By 7am, long winding queues had formed at polling stations in the western suburbs — with adults and the elderly making most of the voting population, while youths were conspicuous for their absence.
Around 3pm, most of the queues at various polling stations had disappeared save for a few where queues also remained relatively small.
In the eastern suburbs, the situation was the same as people woke up early to cast their vote albeit small queues at many centres.
At the Large and Small City Hall polling stations in the city centre long winding queues could be seen early in the morning but dwindled to a trickle as the day progressed.
Police officers who were unable to cast their ballots during the special voting process could be seen forming separate queues at different polling stations in the afternoon.
The Daily News witnessed some of the police officers being turned away because they had chosen wrong wards.
But of interest was how other polling stations within the same ward were overwhelmed by voters while some had relatively small queues.
At around 3pm, most polling stations in the city had recorded 500 votes, while some still recorded a margin as low as 207 voters.
While in the morning people at some polling stations were complaining of slow pace of the queue, by 3pm most stations were cleared with voters trickling in one by one.
For instance, at the Large City Hall 466 people had voted by 3pm. At the adjacent Small City Hall 295, had voted while 106 had been turned away mainly due to trying to vote at a wrong ward.
The Daily News’ observed that around the city, the process was peaceful except for some polling stations where campaign posters for different political parties had to be defaced or pulled down to conform to Zimbabwe Electoral Commission laws.
President of the smaller formation of MDC Welshman Ncube cast his vote just after 10am at Stanley Square in Bulawayo.
Speaking to journalists soon after casting his ballot, Ncube said he was happy with the process although they were some areas that had experienced teething problems.

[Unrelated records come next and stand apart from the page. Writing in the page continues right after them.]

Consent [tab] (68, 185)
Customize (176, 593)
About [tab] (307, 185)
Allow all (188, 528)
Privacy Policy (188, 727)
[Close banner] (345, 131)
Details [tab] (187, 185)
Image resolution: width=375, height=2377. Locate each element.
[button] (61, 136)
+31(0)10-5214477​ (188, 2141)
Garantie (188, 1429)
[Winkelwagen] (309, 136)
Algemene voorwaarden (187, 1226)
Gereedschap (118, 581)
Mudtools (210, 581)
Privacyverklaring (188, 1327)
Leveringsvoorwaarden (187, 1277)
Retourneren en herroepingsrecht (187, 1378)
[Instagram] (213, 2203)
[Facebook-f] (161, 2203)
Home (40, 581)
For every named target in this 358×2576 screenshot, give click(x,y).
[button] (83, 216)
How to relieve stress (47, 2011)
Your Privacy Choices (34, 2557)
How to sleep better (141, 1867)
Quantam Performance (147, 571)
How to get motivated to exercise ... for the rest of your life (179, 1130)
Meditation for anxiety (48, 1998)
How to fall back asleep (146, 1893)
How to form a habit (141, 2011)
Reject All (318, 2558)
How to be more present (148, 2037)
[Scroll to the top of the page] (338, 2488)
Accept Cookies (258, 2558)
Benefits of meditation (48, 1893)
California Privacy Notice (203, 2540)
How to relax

“So far we are happy with all the reports we are getting from across the country with the exception of a few teething problems around polling agents not being allowed to get into the polling stations.
Our understanding is the process is going on smoothly. Assuming that there will be queues by 7pm the laws should be followed that everyone should be allowed to vote.” Ncube said.
On his reaction to President Mugabe’s pledge to surrender if defeated Ncube said: “Let us announce the results as quickly and as expeditiously as possible and let us then respect the outcome thereafter. Whoever emerges the winner let every Zimbabwean respect that and wish them well in forming the next government.”